This volume developed from a session on the role that environmental archaeology can play in integrated
investigations of 'ritual' deposits, at the Association of Environmental Archaeologists (AEA) conference in
Exeter, 2006. The session drew together a wide range of speakers, all of whom had a particular take or example of the use of environmental evidence in the study of 'ritual'. 1) Introduction: Integrating social and Environmental Archaeologies (M. Maltby and J. Morris); 2) The use of archaeological and zooarchaeological data in the interpretation of Dún Ailinne, an Iron Age royal site in Co. Kildare, Ireland (P. Crabtree, S. A. Johnston and D. V. Campana); 3) Associated bone groups: beyond the Iron Age (J. Morris); 4) Pits and wells (M. Maltby); 5) New light on an old rite: reanalysis of an Iron Age burial group from Blewburton Hill, Oxfordshire (R. Bendrey, S. Leach and K. Clark); 6) Structured Deposition or Casual Disposal of Human Remains?
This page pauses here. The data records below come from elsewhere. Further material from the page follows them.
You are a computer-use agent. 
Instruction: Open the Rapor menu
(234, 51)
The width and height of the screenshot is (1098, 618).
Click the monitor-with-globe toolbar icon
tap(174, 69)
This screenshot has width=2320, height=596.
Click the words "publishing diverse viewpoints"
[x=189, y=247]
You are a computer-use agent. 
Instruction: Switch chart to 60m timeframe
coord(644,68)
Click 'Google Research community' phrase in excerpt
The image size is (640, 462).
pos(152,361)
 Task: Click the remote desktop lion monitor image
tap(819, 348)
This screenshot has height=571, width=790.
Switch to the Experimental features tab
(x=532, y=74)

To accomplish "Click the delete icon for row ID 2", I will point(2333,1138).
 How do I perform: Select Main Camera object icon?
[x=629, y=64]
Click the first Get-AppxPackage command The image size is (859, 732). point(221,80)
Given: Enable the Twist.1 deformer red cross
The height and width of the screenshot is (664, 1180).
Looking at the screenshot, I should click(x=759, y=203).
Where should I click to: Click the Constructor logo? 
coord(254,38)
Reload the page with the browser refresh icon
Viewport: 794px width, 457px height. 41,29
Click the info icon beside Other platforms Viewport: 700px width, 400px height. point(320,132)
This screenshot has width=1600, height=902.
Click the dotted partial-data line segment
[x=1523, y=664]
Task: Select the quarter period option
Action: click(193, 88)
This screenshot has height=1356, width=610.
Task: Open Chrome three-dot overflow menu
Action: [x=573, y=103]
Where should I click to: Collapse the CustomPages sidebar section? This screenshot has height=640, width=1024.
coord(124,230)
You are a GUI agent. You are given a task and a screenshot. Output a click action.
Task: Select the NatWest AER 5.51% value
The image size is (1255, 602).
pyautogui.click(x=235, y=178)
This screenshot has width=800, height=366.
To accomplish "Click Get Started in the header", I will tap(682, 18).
A Case Study of Four Iron Age Sites from southern England (A. Russell); 7) Bone modification and the conceptual relationship between humans and animals in Iron Age Wessex (R. Madgwick); 8) More ritual rubbish? Exploring the taphonomic history, context formation processes and 'specialness' of deposits including human and animal bone in Iron Age pits (C. Randall); 9) The politics of the everyday: exploring 'midden' space in Late Bronze Age Wiltshire (K. Waddington).